**What the task asks:**
The data below holds a line containing "Where should I click to: Click the green" and a line containing "the server with"; please quote exactly those two lines and every line between them, and nothing else.

**Provided information:**
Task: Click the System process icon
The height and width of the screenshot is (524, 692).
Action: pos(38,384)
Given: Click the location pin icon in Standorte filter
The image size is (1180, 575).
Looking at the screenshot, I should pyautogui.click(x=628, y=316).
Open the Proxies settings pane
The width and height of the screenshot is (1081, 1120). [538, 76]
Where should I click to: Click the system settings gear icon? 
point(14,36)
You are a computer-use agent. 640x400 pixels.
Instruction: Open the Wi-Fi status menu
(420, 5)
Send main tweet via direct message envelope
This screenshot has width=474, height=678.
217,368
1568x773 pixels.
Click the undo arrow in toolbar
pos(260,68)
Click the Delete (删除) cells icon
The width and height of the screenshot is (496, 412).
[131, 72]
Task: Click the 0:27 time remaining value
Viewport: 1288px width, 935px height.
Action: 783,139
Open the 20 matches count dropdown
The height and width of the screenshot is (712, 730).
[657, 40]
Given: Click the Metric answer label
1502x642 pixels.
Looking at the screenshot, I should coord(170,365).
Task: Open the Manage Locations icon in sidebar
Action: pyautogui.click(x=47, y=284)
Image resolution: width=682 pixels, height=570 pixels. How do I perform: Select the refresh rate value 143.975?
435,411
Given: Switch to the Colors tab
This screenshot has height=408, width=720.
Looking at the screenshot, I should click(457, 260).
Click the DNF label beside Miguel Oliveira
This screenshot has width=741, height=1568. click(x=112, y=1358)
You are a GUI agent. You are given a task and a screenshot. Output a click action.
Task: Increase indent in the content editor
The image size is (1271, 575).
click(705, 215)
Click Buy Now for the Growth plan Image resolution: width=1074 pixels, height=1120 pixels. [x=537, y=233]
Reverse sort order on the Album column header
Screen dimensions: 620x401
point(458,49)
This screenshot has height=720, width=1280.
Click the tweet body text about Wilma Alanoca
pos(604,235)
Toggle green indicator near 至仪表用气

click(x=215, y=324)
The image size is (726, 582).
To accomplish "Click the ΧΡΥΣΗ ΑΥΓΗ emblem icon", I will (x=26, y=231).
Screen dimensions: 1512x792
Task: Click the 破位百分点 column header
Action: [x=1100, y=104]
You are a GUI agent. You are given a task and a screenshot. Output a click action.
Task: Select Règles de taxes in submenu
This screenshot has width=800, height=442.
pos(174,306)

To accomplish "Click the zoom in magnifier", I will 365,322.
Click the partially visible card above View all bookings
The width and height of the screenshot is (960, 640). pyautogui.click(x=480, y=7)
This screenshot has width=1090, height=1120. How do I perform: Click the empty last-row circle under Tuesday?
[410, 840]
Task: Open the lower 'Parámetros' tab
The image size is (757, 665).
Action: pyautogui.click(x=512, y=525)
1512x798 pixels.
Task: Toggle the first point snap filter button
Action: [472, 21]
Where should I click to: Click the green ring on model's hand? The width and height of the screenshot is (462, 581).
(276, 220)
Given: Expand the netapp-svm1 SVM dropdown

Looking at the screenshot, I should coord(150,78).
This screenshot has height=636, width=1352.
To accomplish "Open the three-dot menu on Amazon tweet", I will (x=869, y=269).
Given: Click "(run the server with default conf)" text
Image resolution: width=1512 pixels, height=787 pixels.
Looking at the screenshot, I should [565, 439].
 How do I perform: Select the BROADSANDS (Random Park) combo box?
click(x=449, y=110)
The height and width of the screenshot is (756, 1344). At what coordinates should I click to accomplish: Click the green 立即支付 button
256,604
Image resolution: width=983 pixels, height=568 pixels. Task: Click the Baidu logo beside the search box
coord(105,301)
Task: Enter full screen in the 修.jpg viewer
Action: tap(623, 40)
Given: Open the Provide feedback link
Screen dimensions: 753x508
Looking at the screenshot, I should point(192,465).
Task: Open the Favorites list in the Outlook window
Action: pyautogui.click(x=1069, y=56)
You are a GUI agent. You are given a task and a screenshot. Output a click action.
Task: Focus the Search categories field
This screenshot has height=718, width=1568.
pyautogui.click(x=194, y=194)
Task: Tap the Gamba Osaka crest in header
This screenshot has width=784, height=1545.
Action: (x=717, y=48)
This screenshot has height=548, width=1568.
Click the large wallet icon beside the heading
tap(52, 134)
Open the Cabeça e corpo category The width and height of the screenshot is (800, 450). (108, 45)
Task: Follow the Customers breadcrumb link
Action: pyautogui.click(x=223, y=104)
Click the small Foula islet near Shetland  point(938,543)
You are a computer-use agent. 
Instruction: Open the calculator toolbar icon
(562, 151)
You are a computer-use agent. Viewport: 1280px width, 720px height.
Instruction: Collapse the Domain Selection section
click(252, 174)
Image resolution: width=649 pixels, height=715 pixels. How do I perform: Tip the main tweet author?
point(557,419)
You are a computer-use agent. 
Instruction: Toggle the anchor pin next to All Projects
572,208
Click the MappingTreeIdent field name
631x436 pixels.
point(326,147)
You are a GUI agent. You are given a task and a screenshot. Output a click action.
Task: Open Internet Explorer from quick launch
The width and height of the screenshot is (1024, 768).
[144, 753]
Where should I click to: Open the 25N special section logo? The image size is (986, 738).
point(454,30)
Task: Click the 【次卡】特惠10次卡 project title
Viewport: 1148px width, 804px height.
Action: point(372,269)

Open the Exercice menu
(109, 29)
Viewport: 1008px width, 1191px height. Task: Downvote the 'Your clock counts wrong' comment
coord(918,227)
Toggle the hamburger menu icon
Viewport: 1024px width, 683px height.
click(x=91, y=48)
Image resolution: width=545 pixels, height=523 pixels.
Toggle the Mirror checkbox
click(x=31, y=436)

**Result:**
Where should I click to: Click the green ring on model's hand? The width and height of the screenshot is (462, 581).
(276, 220)
Given: Expand the netapp-svm1 SVM dropdown

Looking at the screenshot, I should coord(150,78).
This screenshot has height=636, width=1352.
To accomplish "Open the three-dot menu on Amazon tweet", I will (x=869, y=269).
Given: Click "(run the server with default conf)" text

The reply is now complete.